Ce n’est pas la première fois que des failles sont découvertes dans les systèmes de Volkswagen. | Brennan Linsley / AP
Des chercheurs de l’université de Birmingham et de l’entreprise allemande Kasper & Oswald ont découvert une faille permettant de déverrouiller à distance des voitures Volkswagen sans posséder leurs clés. Elle pourrait concerner plus de 100 millions de véhicules, soit la quasi-totalité de ceux vendus par l’entreprise ces vingt dernières années.
Dans un article publié cette semaine à l’occasion de la conférence Usenix à Austin consacrée à la sécurité informatique, les quatre chercheurs expliquent comment ils parviennent à intercepter le signal de déverrouillage d’un véhicule et à en cloner le « bip ». Un journaliste allemand de la Süddeutsche Zeitung a pu assister à une démonstration du dispositif.
Dans un premier temps, en analysant le système informatique de toutes ces voitures Volkswagen, les chercheurs ont découvert que seules quelques clés de chiffrement étaient utilisées pour des millions de véhicules disséminés à travers le monde. « En connaissant ces clés, il ne reste plus au pirate qu’à intercepter le signal de la télécommande de sa cible. Alors il pourra le déchiffrer (...) et fabriquer un clone de la télécommande pour verrouiller ou déverrouiller n’importe quelle porte du véhicule autant de fois qu’il le voudra », expliquent les chercheurs dans leur article.
Un matériel accessible
L’interception de ce signal nécessite un matériel simple et peu onéreux, puisqu’un une carte électronique Arduino équipée d’un récepteur radio coûte environ 35 dollars. Seule limite, le pirate doit se trouver à moins de 90 mètres du véhicule pour intercepter ce signal. Cette vulnérabilité concerne aussi les véhicules d’autres marques appartenant au groupe Volkswagen, comme Audi et Skoda.
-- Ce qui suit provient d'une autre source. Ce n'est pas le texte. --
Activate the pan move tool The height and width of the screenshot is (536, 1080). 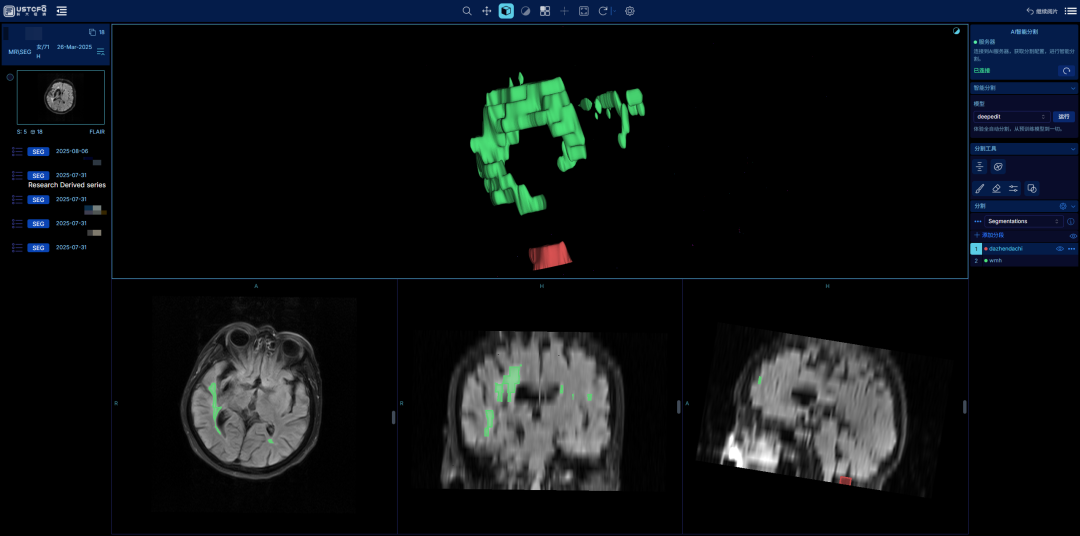click(x=487, y=11)
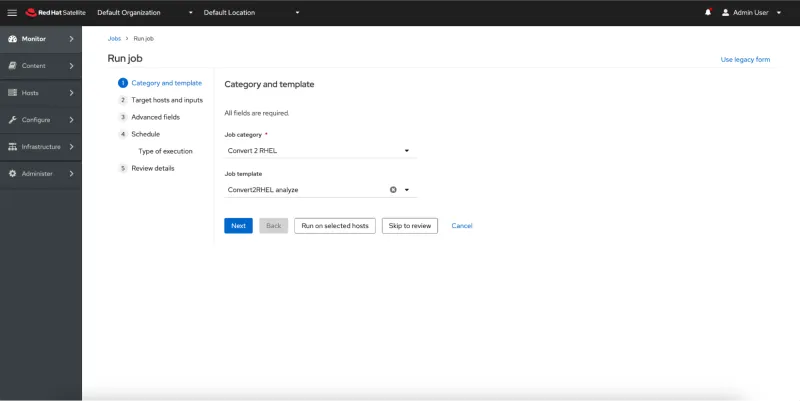
Task: Click the hamburger menu icon
Action: pyautogui.click(x=12, y=12)
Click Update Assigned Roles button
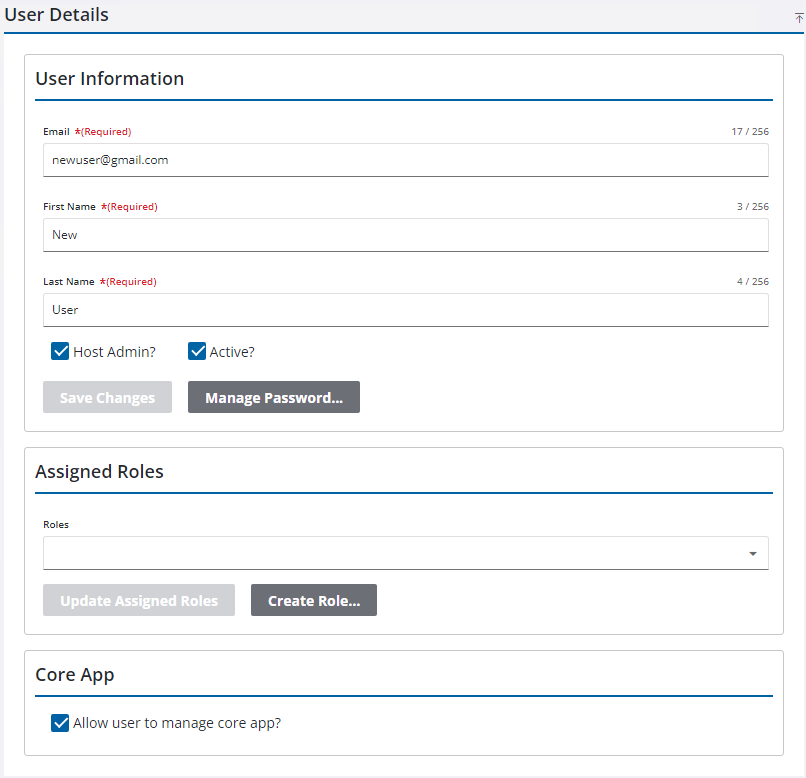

Parallèlement, les chercheurs ont aussi détecté une faille similaire dans le système de chiffrement HiTag2, qui équipe quelques millions de véhicules des marques Citroën, Peugeot, Alpha Romeo, Fiat, Ford, Nissan, Mitsubishi ou encore Opel.
Interrogé par la presse allemande, Volkswagen a admis que « les systèmes de sécurité des véhicules âgés de jusqu’à 15 ans ne présentent pas le même niveau de sécurité que ceux (des) véhicules actuels » du groupe. Les chercheurs disent dans leur article avoir prévenu l’entreprise avant la publication. « Le groupe Volkswagen a reconnu ces vulnérabilités », écrivent-ils. « Nous avons accepté de ne pas divulguer certains détails », pour éviter d’offrir un mode d’emploi précis à de potentiels pirates.
Le scientifique Flavio Garcia, qui fait partie de cette équipe de recherche, n’en est pas à son coup d’essai. L’an dernier, il avait mis au jour une autre faille de Volkswagen, permettant à des pirates de démarrer des voitures fonctionnant sans clé.